Lo que hoy es un barrio emblemático comenzó como un asentamiento precario junto a una defensa aluvional a fines de los años 50. Decenas de familias vivían en condiciones muy difíciles hasta que, en 1959, formaron una cooperativa que cambiaría su destino.

¿Quién fue "Macuca" Llorens?

El sacerdote jesuita José María Llorens, conocido como "Macuca", llegó a Mendoza en 1958 tras conocer la experiencia de los "sacerdotes obreros". Pronto comenzó a recorrer el asentamiento acompañado por otros jesuitas y miembros del movimiento Emaús.

En 1964, dio un paso decisivo: se instaló definitivamente en una pequeña habitación dentro de la villa, compartiendo el día a día de los vecinos. Desde allí impulsó el proyecto de urbanización que luego plasmó en su libro Opción fuera de la ley (1972).

La cooperativa que lo cambió todo

El motor del proyecto fue una cooperativa vecinal creada en 1959. Según la investigadora del CONICET Verónica Cremaschi, la organización se fortaleció con el asesoramiento del chileno Humberto Mardones, quien enseñó a realizar asambleas, redactar actas y administrar recursos comunes.

La cooperativa convocó al arquitecto Rogé para diseñar el barrio. Los vecinos eligieron los nombres de las calles, reordenaron las viviendas precarias y definieron espacios para plazas y áreas comunitarias. El financiamiento fue autogestionado: un almacén cooperativo permitió comprar terrenos fiscales y construir viviendas casi sin ayuda estatal.

Construir "fuera de la ley"

Llorens definió la experiencia como una construcción "fuera de la ley", no por ilegal, sino por realizarse al margen de programas públicos y estructuras políticas. Su idea era que la transformación surgiera de la comunidad organizada, convencido de que los vecinos podían administrar recursos y tomar decisiones colectivas.

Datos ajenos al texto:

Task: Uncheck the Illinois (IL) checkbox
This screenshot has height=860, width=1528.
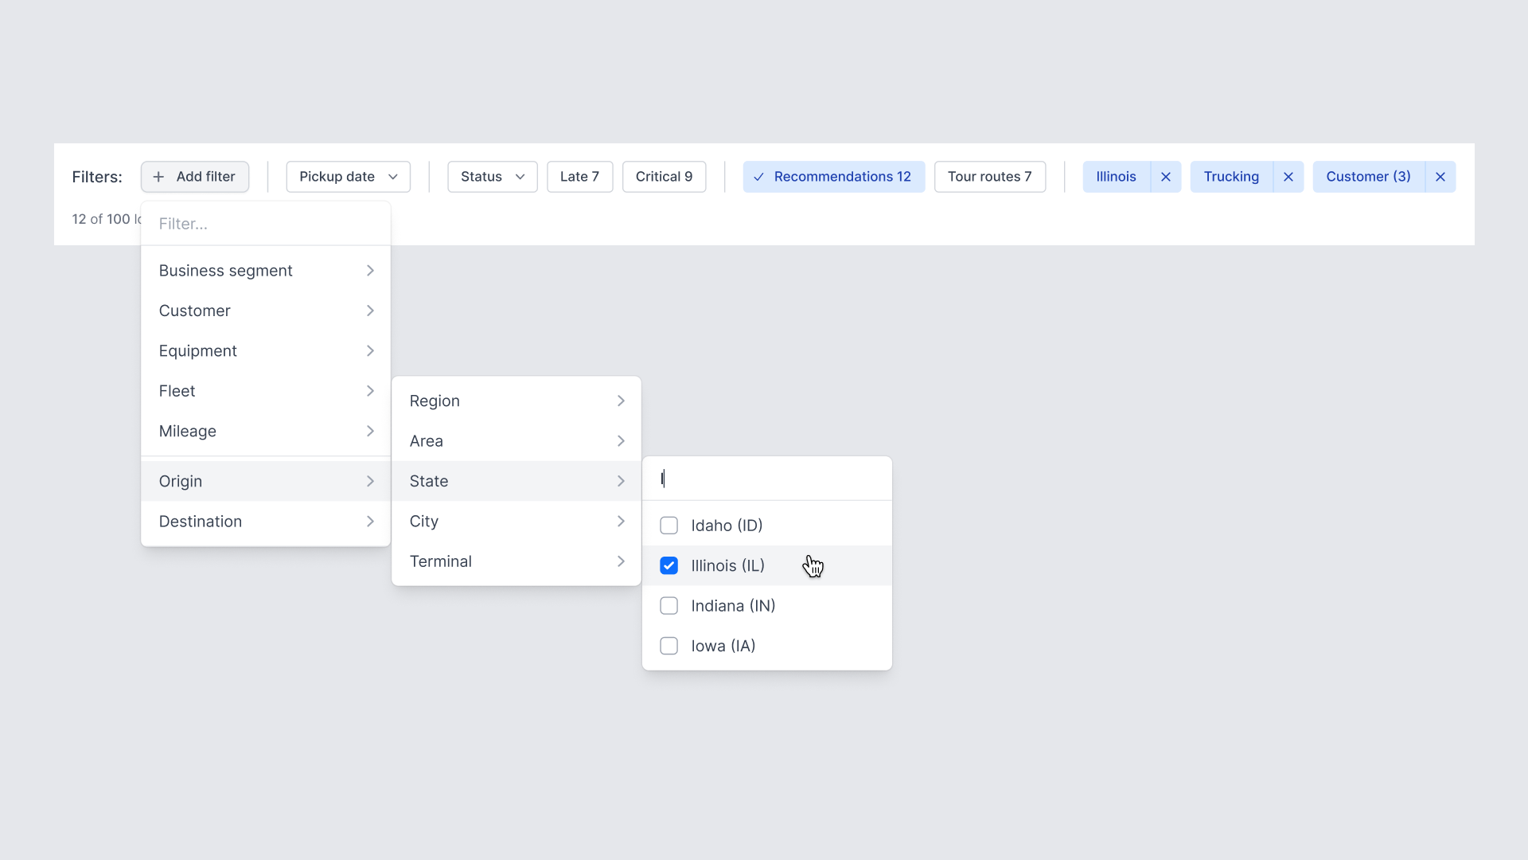Action: 669,565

Ese enfoque superó el modelo tradicional de autoconstrucción: los habitantes no solo aportaban mano de obra, sino que también administraban fondos, planificaban obras y participaban en todas las decisiones. El Barrio San Martín se convirtió así en un caso de estudio sobre urbanización popular en Argentina.

Con el tiempo, el barrio dejó de ser solo un proyecto para convertirse en parte de la identidad de Mendoza. Miles de mendocinos crecieron en sus calles, jugaron en sus plazas o encontraron allí sus primeros trabajos. Detrás del paisaje cotidiano permanece el recuerdo de una experiencia colectiva que nació del esfuerzo vecinal y la convicción de que era posible transformar la realidad.